Un anciano que aparenta más de 70 años espera por su turno para confeccionar su carné de identidad. Casi no habla. En la otra esquina de la sala ocupo mi lugar en la cola con desespero, con la intranquilidad clásica de todas las colas, y me impaciento aún más cuando imagino que su pose cabizbaja y ralentizada se traduce en pocas ganas de colaborar. Como casi siempre que estoy molesta, el prejuicio me va a jugar una mala pasada.
El amigo que va delante de mí no solo coopera, sino que provoca muchas sonrisas. Y algunas reflexiones. «¿Donante?», le pregunta la encargada de llenar sus casillas en el documento oficial. «Sí, mi’jita, yo lo dono todo», responde el locuaz interlocutor. La sala de espera de la oficina se une en una sola carcajada. No es una risa burlona. Detrás de la diversión que ocasiona la jarana, varios ojos brillan con ese orgullo que solo ostenta un cubano orondo de ser como es.

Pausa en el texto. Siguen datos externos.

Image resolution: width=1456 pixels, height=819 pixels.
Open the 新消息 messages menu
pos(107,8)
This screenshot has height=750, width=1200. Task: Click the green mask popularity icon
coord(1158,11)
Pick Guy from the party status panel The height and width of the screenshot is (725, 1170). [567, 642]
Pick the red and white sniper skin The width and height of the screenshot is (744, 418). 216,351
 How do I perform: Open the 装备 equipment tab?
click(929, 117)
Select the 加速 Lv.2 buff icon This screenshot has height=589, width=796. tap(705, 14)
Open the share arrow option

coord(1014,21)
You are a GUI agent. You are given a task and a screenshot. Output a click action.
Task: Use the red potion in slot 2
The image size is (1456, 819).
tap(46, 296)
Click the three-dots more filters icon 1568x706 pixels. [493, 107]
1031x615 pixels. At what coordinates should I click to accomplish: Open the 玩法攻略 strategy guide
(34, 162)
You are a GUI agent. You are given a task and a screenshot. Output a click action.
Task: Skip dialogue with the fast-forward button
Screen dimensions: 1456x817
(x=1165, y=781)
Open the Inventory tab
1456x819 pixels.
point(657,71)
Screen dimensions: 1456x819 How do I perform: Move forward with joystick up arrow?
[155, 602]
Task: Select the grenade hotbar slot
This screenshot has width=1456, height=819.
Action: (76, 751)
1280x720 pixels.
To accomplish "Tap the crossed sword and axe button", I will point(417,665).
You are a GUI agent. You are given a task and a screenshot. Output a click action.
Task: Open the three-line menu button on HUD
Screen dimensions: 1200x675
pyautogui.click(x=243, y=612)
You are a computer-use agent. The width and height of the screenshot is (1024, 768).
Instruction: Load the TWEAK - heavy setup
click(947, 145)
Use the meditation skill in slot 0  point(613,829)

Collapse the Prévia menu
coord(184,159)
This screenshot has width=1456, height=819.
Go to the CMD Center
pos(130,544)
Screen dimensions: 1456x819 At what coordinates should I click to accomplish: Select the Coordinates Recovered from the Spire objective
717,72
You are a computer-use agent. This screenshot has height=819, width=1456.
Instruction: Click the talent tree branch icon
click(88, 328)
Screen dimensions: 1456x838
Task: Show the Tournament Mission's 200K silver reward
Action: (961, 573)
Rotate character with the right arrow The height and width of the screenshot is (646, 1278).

En las palabras de mi noble musa (o muso, no sé cómo deba decirse en estos casos porque los poetas no pensaron en la inspiración de las poetisas) se oculta una hermosa verdad que me hace pensar en las ideas martianas que incitan a hacer el bien sin llamar al universo para que te vea.
Mi amigo desnuda su naturaleza noble casi por descuido, como quien no quiere la cosa. Pero con su gesto y su desparpajo sacude tanto como el que se aventura a cambiar el mundo. Así son los héroes más grandes: anónimos.
Cuando era pequeña, también tenía mi propio titán dispuesto a donarlo todo. Y escuchaba con admiración sus historias mínimas, relatadas con la humildad mayor, comparable solo con la del señor del carné de mi historia.
Nunca quedaba convencida de que fuera tan fácil dejarse extraer del cuerpo el líquido más valioso y, luego de realizada la hazaña, contarla así, con pocas palabras, en un momento de distracción: «Ah, hoy doné sangre».
Como niña al fin, irresistible a tragar preguntas, un día no pude soportar más la duda y lancé mi gran cuestionamiento: «¿Por qué donas sangre?», le espeté. «Porque otros la necesitan», fue la tímida respuesta. Con una razón así, tan simple y profunda, quedé satisfecha. Entendí que sus palabras eran suficiente explicación. Porque no existen más motivos para aquellos compatriotas que hacen de esta una práctica habitual.
En un mundo salpicado de egoísmos, ignorancias y falsas creencias, cada día disminuye la disponibilidad de la vital sustancia y sigue aumentando el número de quienes la necesitan. «Vamos cargados y, ante la impaciencia, para ir de prisa se deja vergüenza», razona Israel Rojas, compositor principal del dúo Buena Fe. Por eso, entre tantos buenos ejemplos inquieta que algunos refieran no tener tiempo para hacer el bien si no es imprescindible. Y qué decir si el sacrificio trae consigo un pinchazo.
Para estos, las historias para esquivar la aguja poseen las más variadas justificaciones: imaginaria insalubridad de los materiales, consecuencias que supuestamente ocasiona el convertirse en un donante y hasta la trillada excusa de tener otras cosas que hacer. Todo este universo de increíbles bicocas se une al invento de repentinas enfermedades que incapacitan al aludido para realizar el valeroso acto.
Si un día la vida de uno de estos apurados llegara a depender de una dosis de glóbulos rojos y blancos, seguramente deseará que el resto de las personas no hayan pensado como él. La sangre que necesitará su cuerpo para andar dependerá del SÍ de algún héroe anónimo. Y ojalá mi llevado y traído señor que siempre lo dona todo se multiplique en cada cola.